Shop Indie Bookstores

Tuesday, April 15, 2008

Raiding the Medicine Chest

Designer credits to come

Mother's little helper(s) have been showing up a lot recently:



11 comments:

Neil MacLean said...

That comfortably numb cover is pretty poorly done. All italics?

Anonymous said...

All of these blow. I would never take a brown pill. Pills should always be happy colors...

Fig. 901 said...

I'd say I'm uncomfortable with Comfortably Numb's cheesing off Rodrigo Corral's The Cigarette Century, as well.

Joseph said...

fig.901: i almost posted Cigarette Century below Comfortably Numb to make that point, but it occurred to me that a US map made out of _____ has probably been done more times than anyone can count. Mind you, Corral's is *brilliantly* done, but I doubt it's the first of its kind.

Anonymous said...

The first cover, Well Enough Alone, is by Kelly Blair.

You could see more of Kelly’s beautiful work here:
http://www.kellyblair.com

Anonymous said...

Comfortably Numb is by Peter Mendelsund

Anonymous said...

Our Daily Meds is designed by Jennifer Carrow

Anonymous said...

Funny. All of the designers mentioned are accomplished and well circulated designers. But you give em a book about pills and they mess it up. These are all very mass market and bland to look at. Typographically and image wise. The first cover is the only one that is actually interesting to behold—it has emotional value to it since you are looking at a face... constructed out of pills...

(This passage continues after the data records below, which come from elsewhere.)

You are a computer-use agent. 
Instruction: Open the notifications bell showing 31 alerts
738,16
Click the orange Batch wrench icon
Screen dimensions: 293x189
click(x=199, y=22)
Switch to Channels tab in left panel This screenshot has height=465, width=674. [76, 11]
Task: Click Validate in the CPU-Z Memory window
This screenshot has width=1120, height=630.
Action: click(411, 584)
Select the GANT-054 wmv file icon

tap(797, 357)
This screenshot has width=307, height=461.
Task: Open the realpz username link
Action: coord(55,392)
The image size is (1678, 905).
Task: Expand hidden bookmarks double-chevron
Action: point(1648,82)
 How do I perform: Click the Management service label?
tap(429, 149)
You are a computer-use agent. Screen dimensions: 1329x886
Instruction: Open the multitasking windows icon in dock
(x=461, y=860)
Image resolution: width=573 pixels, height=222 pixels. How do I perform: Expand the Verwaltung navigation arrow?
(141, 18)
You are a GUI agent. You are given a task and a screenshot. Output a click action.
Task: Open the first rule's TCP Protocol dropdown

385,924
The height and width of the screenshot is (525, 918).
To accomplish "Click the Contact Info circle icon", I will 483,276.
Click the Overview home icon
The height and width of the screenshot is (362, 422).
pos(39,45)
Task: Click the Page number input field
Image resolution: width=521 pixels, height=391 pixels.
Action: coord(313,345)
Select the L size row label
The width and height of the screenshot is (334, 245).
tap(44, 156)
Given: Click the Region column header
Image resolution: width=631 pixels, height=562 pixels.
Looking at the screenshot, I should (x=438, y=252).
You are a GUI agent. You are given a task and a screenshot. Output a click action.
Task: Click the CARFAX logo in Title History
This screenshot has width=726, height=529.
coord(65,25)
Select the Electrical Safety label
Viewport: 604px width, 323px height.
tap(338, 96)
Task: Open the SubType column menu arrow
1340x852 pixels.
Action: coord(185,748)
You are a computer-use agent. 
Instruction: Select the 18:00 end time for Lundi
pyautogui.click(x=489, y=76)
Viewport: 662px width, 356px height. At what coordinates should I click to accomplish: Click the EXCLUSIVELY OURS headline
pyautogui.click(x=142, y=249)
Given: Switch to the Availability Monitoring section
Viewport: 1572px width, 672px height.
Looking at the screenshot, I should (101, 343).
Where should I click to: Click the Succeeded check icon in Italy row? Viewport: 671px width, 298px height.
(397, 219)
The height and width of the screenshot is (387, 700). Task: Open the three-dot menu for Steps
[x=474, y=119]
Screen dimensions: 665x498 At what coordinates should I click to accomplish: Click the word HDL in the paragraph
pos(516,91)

God I really hope one of these has the pills embossed or something to save them selves from the waste basket or dollar bin.

chall gray said...

I agree. None of these appeal to me.

Anonymous said...

Well Enough Alone I like. I like the big image and the small title, and the image itself is intriguing.

The other two epitomize "meh."

Anonymous said...

All of the pill compositions are atrocious. But what really rubs me raw is the Barbara Kruger-esq typography for Comfortably Numb.

Of course, Kruger doesn't own exclusive rights to the use of Futura Bold Oblique. But it just stinks of laziness, as though Mendelsund leafed through his filofax of tried and true type ideas and pulled this one at random.